The necropsy demonstrated that several systems were severely affected, resembling symptoms and aggressiveness previously reported in human systems (Cooter et al. 1990; Meis and Chakrabarti 2009; Sun and Singh 2011). The respiratory system was severely affected as the thoracic cavity had pleural effusion, which has been reported in human patients (Sun and Singh 2011). The trachea and entrance of the bronchial tree had nodules, the lung parenchyma had tumors with an emphysematous aspect, and the lobules had lost their borders. Although it was not possible to make a detailed evaluation of the vascular system, we observed that the heart had a rounded form. Furthermore, the mitral and the tricuspid valves had a soft consistency without being friable, and the inferior apex of the myocardium had a black-purple color resembling a necrotic area. Finally, it was possible to observe that the blood vessels inside the cardiac cavity were engrossed. Changes in other organs included engrossment and a change in coloration of the small intestine, and vasculitis in the mesenteric vessels. The kidneys had a circular form, were augmented, had a soft consistency, and we could not differentiate any internal structure. Finally, in the skeletal muscle system, it was possible to find necrotic zones along the fascia and the pectoral muscles and dark areas in the psoas muscle.

These findings indicate that bats are prone to suffer murcomycosis. But it is not clear if the populations may be at risk, as just one individual presented it.
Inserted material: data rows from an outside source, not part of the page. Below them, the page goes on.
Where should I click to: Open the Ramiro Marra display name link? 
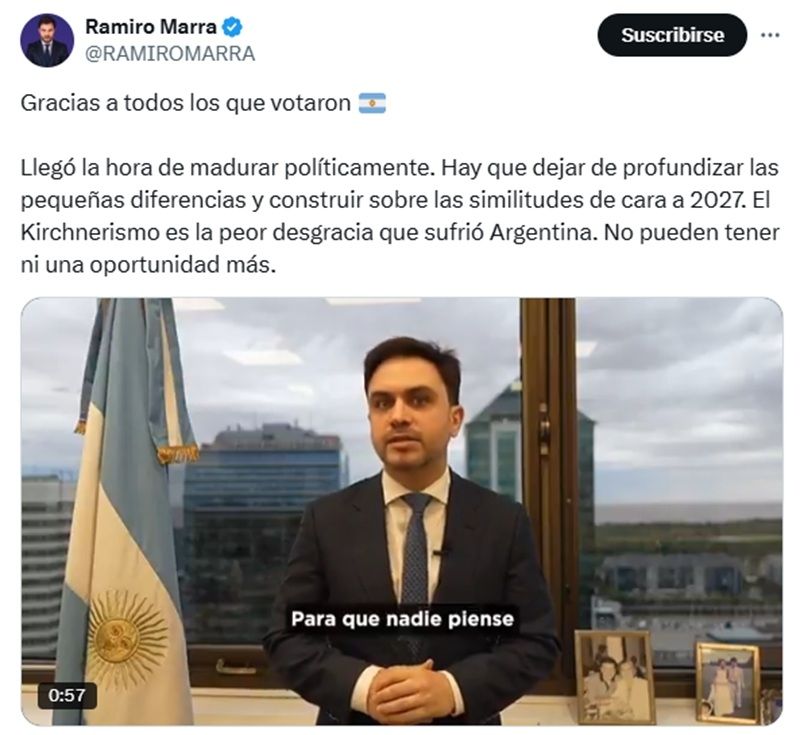pyautogui.click(x=151, y=27)

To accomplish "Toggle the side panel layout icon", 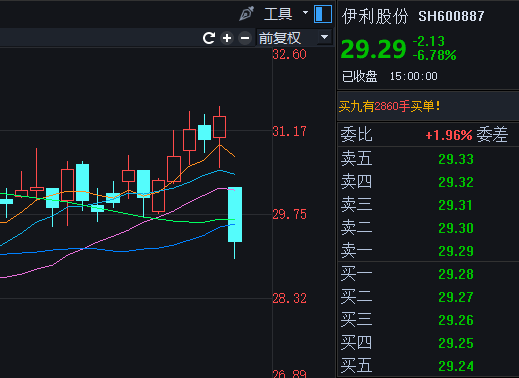I will pyautogui.click(x=323, y=14).
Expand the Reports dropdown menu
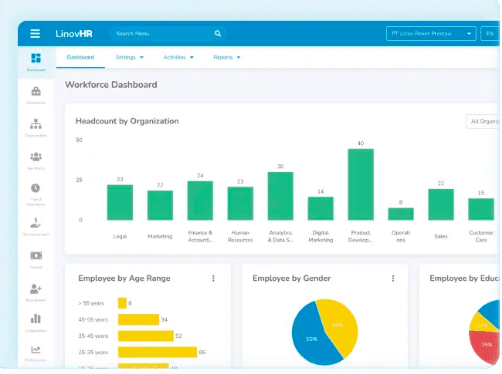502x374 pixels. [227, 57]
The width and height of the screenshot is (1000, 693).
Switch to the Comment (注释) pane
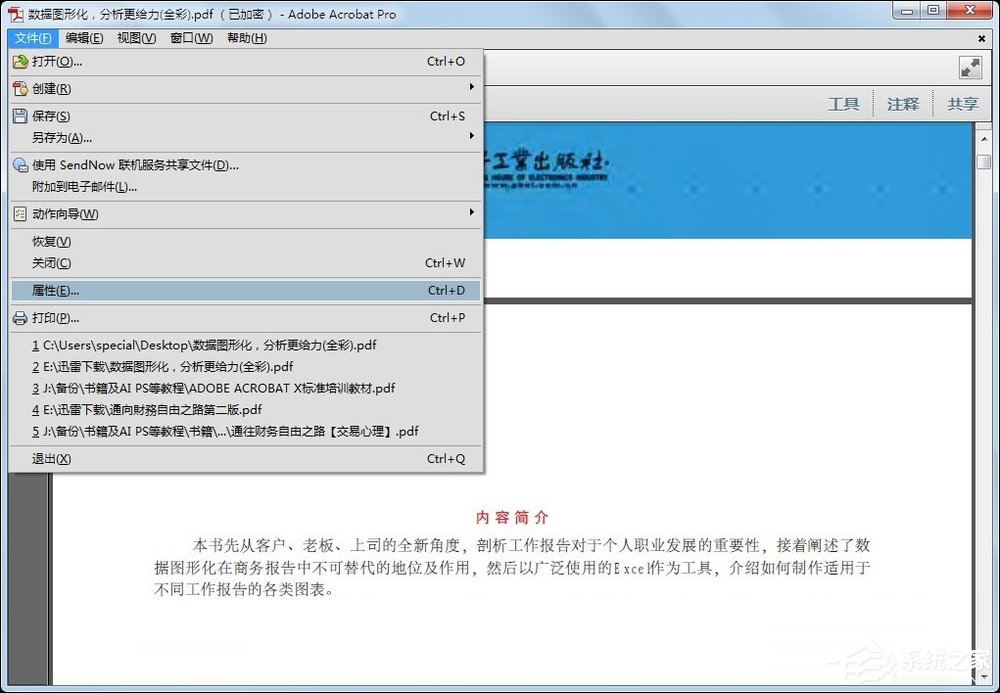tap(903, 103)

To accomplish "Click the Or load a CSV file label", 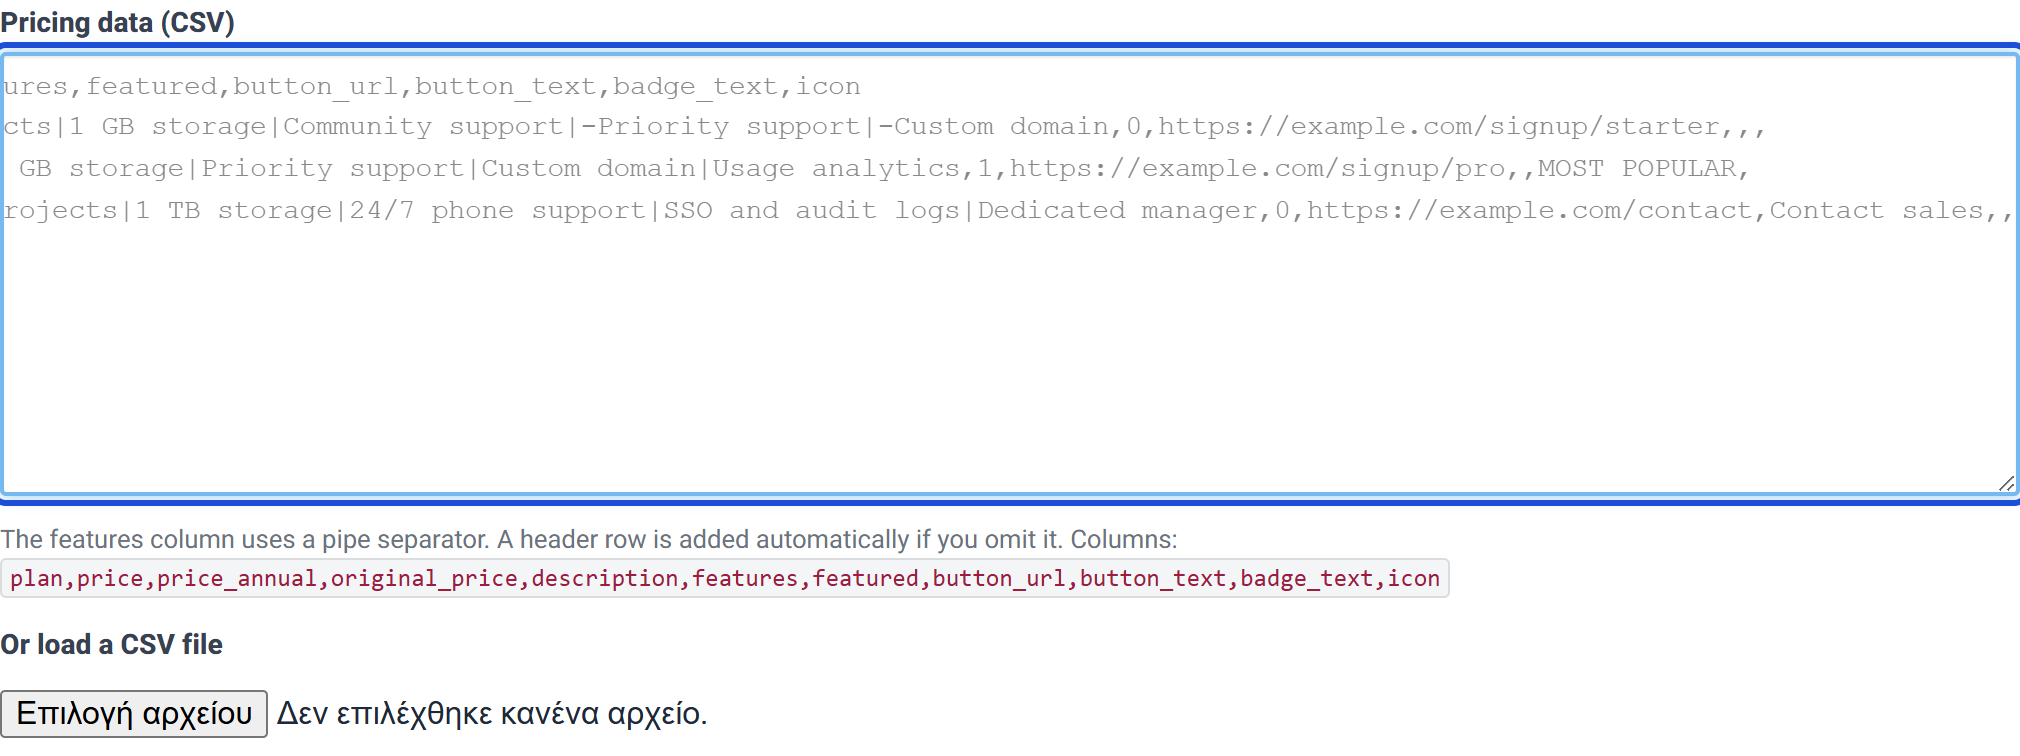I will (x=111, y=644).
However, it could be an indicator that bat populations may be at risk, especially those of Leptonycteris yerbabuenae, considering that the presence of A. elegans in a wild animal may imply that the fungus can use other mammals or soils to survive, using them as hosts or reservoirs of the pathogenic agent. This opens the possibility that the fungus may be transmitted to other individuals of the same population. The latter happens with other fungus species (e.g., Pseudogymnoascusdestructans) that spreads among the population if health and environmental conditions converge to allow the pathogen to establish (Verant et al. 2012; Warnecke et al. 2012). However, in the case of A. elegans, the conditions to develop the infection are very particular such as an individual with an inmuno depressed system or with a chronic degenerative disease, skin trauma and in direct contact with the pathogen (Mahendra et al. 2015). Thus, it is necessary to undertake constant monitoring of bat populations as due to the ecology of the Lesser long-nosed bat (Gómez-Ruíz et al. 2015) the fungus could be easily disseminated among different populations posing a threat to the species. In addition, we do not know the real infection route and fungus preferences, thus, we emphasize the need to understand the life cycle and dynamics of A. elegans infection in the wild.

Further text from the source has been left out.